At first glance steam-energy from incinerated waste in Europe may seem worlds away from coal-energy in the Canadian prairies, however these could soon be linked by a remarkable technology that drives down carbon emissions: Carbon Capture and Storage (CCS).
CCS has application across industrial sectors and applicability around the globe as an accessible, proven technology to significantly reduce greenhouse gas emissions (GHGs) and meet international climate change goals.
Three and a half years ago, the world’s first commercial post-combustion CCS facility on a power plant began operation in Saskatchewan Canada. SaskPower’s Boundary Dam 3 (BD3) lignite coal fired power plant was retrofitted with a CCS facility capable of capturing and storing up to 90% of the previously emitted CO2, making it the cleanest thermal power plant in the world.
Across the Atlantic, in Oslo, Norway, the Klemetsrud Waste to Energy Plant generates electricity and district heating steam from the incineration of household and industrial waste as part of the cities integrated solution for energy recovery and waste recycling and processing. Although this is a dramatic positive contrast to the landfills that are used extensively in Canada, it still is producing about 300,000 tonnes of CO2 a year. The City of Oslo has set an emission reduction goal of 50% by 2020 and 95% by 2035.

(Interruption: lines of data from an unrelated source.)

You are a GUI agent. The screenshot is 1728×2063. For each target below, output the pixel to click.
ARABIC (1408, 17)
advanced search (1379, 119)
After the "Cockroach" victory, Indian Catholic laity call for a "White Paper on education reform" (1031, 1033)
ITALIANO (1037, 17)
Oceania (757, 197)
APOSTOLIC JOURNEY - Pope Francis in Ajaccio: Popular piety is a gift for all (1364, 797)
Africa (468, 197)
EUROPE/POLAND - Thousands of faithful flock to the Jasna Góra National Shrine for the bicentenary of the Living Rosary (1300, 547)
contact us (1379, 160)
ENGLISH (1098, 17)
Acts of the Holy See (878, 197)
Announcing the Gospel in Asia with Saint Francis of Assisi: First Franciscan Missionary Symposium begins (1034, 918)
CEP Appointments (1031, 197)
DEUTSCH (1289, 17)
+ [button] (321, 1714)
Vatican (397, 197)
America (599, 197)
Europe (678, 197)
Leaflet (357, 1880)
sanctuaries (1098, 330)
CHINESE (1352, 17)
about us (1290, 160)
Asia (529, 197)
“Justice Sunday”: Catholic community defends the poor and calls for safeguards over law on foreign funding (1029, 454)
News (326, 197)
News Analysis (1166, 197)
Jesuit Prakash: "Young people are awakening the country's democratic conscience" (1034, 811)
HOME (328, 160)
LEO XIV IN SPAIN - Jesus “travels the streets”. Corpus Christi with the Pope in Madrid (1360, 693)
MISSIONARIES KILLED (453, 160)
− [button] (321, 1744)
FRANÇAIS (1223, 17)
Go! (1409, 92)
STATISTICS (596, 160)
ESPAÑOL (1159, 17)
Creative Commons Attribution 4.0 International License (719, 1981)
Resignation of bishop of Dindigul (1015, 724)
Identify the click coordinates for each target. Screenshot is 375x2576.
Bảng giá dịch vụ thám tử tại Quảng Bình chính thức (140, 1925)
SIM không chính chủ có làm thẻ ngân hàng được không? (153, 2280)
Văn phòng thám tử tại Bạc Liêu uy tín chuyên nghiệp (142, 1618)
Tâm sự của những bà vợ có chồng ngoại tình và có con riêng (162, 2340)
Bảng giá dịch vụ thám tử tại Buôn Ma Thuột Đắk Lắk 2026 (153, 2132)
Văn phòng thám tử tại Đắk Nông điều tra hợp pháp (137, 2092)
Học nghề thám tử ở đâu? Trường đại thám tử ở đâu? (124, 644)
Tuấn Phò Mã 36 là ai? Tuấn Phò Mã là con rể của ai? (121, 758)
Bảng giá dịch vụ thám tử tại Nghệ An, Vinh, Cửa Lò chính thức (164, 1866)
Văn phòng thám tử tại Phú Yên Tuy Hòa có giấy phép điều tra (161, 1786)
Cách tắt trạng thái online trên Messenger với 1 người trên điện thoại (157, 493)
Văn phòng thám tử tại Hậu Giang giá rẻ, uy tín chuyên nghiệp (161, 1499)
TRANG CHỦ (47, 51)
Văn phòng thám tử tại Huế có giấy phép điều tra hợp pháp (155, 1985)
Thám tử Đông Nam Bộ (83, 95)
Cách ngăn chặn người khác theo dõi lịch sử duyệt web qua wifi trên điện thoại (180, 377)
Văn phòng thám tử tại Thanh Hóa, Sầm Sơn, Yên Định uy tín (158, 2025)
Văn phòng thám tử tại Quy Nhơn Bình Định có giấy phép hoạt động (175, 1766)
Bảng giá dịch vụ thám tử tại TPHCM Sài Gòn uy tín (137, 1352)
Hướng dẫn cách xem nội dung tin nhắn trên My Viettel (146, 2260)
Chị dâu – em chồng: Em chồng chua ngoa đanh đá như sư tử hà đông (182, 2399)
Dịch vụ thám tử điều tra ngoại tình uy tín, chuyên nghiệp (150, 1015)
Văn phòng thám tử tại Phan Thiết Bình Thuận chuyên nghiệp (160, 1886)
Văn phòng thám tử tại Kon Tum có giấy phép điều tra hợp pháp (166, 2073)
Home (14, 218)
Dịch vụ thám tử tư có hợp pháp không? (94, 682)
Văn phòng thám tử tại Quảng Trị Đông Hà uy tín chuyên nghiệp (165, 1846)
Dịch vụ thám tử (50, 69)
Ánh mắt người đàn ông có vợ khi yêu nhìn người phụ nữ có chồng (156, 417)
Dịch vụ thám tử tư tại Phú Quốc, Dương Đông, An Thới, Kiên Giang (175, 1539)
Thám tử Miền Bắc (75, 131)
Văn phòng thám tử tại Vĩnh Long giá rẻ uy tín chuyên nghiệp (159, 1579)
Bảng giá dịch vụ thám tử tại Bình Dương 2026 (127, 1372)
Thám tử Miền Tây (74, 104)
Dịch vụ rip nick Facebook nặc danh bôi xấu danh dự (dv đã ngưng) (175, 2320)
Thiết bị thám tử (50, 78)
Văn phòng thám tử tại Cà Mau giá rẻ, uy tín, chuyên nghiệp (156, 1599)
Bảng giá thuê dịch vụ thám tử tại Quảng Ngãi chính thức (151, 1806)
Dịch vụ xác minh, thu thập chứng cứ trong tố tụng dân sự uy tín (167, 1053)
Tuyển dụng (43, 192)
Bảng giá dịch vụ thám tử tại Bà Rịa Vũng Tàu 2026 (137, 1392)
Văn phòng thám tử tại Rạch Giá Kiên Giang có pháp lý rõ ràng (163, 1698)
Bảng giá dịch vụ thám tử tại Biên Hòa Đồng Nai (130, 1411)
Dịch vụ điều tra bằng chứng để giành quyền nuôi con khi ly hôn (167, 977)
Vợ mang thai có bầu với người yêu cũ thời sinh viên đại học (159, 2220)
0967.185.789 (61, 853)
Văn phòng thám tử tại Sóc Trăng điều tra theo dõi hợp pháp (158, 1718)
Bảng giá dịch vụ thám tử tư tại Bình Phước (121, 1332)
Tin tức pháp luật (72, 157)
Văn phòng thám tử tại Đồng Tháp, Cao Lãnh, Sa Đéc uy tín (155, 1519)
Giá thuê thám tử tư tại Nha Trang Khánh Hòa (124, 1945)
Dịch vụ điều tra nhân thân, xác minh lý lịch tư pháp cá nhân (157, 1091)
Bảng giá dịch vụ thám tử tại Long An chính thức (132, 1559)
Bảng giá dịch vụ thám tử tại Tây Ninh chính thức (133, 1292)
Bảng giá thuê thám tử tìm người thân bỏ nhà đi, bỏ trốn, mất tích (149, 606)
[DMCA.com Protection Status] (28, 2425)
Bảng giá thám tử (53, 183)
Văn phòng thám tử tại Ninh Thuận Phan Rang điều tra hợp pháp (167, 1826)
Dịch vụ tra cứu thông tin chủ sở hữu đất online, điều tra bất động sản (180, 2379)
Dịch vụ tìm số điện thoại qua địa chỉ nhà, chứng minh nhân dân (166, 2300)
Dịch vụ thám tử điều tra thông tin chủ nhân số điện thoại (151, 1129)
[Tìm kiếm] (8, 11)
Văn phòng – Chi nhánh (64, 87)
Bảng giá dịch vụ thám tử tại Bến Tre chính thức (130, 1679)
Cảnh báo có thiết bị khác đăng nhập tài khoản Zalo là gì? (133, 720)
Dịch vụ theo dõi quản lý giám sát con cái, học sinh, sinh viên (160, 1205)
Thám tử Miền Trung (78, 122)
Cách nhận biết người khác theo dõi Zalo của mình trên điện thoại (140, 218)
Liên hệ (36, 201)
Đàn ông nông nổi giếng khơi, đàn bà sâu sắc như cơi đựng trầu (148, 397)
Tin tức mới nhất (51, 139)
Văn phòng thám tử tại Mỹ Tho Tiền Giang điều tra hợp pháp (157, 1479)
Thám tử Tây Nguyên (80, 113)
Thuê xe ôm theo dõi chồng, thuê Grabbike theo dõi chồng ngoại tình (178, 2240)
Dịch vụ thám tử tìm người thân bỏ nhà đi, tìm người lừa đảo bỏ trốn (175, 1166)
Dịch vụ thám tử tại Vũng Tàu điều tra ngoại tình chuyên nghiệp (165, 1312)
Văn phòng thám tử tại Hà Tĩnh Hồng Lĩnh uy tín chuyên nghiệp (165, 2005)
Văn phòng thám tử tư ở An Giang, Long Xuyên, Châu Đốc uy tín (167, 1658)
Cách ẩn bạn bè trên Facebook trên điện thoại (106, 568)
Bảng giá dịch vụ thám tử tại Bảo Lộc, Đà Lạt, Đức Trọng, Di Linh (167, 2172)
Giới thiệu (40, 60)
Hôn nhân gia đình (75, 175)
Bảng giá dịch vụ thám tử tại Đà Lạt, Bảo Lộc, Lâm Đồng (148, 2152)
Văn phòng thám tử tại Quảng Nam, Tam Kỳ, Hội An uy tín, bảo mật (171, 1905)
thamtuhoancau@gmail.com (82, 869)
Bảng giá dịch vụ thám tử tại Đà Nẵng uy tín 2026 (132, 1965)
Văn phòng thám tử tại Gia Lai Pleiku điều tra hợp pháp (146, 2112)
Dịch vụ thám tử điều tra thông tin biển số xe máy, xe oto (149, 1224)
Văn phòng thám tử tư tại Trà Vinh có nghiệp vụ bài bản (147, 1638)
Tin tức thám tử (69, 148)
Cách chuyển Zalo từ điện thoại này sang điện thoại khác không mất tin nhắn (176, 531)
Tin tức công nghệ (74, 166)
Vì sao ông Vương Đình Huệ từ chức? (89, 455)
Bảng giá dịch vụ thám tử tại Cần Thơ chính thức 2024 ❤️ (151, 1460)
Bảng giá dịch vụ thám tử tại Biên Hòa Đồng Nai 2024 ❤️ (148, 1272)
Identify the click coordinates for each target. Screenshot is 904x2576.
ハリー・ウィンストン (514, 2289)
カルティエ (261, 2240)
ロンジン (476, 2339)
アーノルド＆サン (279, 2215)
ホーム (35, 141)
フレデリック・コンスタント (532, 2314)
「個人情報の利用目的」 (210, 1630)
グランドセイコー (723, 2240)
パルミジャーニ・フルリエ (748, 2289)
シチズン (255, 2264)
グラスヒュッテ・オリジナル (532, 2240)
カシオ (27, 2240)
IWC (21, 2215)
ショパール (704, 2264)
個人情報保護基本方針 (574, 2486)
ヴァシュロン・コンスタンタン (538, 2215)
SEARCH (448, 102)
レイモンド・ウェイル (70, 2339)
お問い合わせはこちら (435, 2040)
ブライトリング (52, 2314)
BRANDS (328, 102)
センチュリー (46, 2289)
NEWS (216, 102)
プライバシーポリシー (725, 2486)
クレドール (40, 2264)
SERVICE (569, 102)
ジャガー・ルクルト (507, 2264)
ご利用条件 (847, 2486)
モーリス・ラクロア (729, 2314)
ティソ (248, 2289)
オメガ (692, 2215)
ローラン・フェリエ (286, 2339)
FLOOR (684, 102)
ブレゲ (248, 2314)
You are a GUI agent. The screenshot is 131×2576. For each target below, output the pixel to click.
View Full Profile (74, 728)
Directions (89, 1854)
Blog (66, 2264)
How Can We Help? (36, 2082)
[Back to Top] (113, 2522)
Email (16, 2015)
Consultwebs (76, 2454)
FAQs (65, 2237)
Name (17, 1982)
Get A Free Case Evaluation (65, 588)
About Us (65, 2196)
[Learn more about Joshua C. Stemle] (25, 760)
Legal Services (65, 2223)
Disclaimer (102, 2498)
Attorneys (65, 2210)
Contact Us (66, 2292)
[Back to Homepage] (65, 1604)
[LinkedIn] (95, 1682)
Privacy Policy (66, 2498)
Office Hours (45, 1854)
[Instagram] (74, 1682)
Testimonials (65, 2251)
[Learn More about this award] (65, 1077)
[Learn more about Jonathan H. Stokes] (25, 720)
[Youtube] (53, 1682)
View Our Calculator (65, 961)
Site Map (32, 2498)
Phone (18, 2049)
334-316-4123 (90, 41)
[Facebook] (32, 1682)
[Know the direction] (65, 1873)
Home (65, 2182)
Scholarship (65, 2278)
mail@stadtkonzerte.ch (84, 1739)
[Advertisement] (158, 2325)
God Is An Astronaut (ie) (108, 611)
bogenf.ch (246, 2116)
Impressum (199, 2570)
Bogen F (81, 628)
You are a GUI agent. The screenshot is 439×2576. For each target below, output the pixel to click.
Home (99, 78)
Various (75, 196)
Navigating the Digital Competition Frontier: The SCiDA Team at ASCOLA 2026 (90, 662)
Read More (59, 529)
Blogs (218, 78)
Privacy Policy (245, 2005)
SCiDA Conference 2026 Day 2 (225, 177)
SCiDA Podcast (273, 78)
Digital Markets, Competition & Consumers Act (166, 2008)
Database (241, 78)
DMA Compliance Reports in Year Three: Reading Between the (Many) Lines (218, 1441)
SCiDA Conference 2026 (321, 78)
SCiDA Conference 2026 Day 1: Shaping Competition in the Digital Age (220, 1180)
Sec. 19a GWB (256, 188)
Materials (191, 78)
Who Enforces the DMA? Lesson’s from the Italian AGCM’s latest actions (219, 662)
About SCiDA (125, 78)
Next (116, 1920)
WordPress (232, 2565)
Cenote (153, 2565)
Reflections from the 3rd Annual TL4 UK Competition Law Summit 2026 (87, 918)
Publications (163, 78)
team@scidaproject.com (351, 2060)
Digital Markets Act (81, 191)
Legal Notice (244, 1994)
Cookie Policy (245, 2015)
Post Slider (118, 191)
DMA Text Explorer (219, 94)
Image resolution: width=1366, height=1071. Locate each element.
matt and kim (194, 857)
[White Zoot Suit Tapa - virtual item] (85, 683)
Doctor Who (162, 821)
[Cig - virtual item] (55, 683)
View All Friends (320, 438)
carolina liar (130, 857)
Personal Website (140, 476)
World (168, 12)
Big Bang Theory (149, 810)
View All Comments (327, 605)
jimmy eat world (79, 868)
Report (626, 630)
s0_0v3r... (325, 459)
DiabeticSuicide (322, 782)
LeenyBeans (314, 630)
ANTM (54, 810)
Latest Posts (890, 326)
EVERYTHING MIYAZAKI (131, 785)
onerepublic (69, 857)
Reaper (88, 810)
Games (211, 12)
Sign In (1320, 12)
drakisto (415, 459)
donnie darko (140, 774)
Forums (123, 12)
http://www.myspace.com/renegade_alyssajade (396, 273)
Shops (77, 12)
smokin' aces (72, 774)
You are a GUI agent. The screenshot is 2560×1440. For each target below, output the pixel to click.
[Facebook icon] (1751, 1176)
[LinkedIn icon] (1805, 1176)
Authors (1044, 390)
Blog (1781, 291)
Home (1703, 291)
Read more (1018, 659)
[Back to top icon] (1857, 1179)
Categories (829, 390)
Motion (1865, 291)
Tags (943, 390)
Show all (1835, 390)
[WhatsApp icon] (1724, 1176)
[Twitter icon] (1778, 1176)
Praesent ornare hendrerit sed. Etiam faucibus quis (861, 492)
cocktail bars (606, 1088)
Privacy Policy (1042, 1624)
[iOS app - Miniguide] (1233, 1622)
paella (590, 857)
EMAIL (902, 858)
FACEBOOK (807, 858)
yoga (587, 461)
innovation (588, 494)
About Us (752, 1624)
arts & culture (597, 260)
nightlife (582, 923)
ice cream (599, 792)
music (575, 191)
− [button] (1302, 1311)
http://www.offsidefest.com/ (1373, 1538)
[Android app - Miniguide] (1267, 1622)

With these emission targets in mind, the Carbon Capture Oslo project is preparing to take the next step in deploying a full-scale capture plant, by pursing support to complete a Front-End Engineering Design (FEED) study. In preparation for their project, the technical team is working with the International CCS Knowledge Centre to garner critical learnings from our operational expertise.
Canada Supporting Norway
Recently, we spent three intense days in a workshop with technical representatives from the Klemetsrud waste to energy plant on CCS experiences at BD3. This was important to Klemetsrud as the visitors could review an implementation of the specific technology that they have selected on a real plant that has over three years of operational history. The value of walking through an operating plant and seeing it first hand is hard to measure.
“Learning from the experience of others is the most powerful, yet cost-effective risk mitigation measure for any project.” - Espen Berg, Project Manager
Key to our involvement at the International CCS Knowledge Centre, was hearing the Klemetsrud project team describe their potential project in Oslo.
I found it fascinating to hear about the risk items that they perceived, and their mitigation plans.
It was like an instant flashback to the pre-approval phase of BD3, where our project team worried about some of the same challenges, some of which materialized and some of which didn’t.
Sharing the Technical Expertise
- an in-depth tour of both the carbon capture facility, and the power plant;
- transfer of learnings from the project and the operating team from all project phases:
- feasibility and FEED,
- project execution, construction, commissioning, and transition to operations, and
- on-going operating of the facility as a commercial enterprise;
- items impacting BD3 CCS dispatch and plant output including:
- market demand,
- value for emission reduction, and
- outages, de-rates and capacity limitations;
- a review of ongoing operations cost impacts including:
- quantity of makeup chemicals,
- plant parasitic loads,
- operations staffing requirements, and
- plant technical support equipment and staffing;
- an examination plant emissions data, and testing methodologies used;
- a review of plant health and safety plans and impacts; and,
- a critical equipment inspection and operational experience review.
Importance of BD3 Evolution to Success
For the team from Olso, the ability to pull live and historical data from the plant's control system historian, substantiated BD3’s evolution to success.
The beauty of it is that we have instant access to 3.5 years of real operational data that we use to troubleshoot and optimize the plant. We are, therefore able to leverage this same information to inform ourselves and others on the realities of commercial carbon capture as we strive to increase the efficiency and reduce the cost of capture for future projects.
This hands-on review of the operational data - on how the plant operates on an ongoing basis, as well as investigating start-up, shutdown and upset conditions confirmed for the Klemetsrud project team - that despite the sometimes negative public commentary - the plant is running and the plant operation, including reliability, is improving. In fact, as of April 2018, the plant has seen a 4.5 month production run being available 98.8 per cent of the time.
In addition to the technical review, the site tour and lessons learned for Boundary Dam 3, the International CCS Knowledge Centre facilitated discussions on trends and learning from other projects that might be applied to the Klemetsrud project.
The workshop with colleagues from Norway was a great success. Taking the time to do an extensive review of the actual plant operating data was important to Klemetsrud as it allowed their technical team to assess the plant operation and form their own conclusions. As well, I gained a huge understanding on waste-to-steam-to-energy and I am a firm believer in the relevance of sharing knowledge and the value that CCS adds to any industry.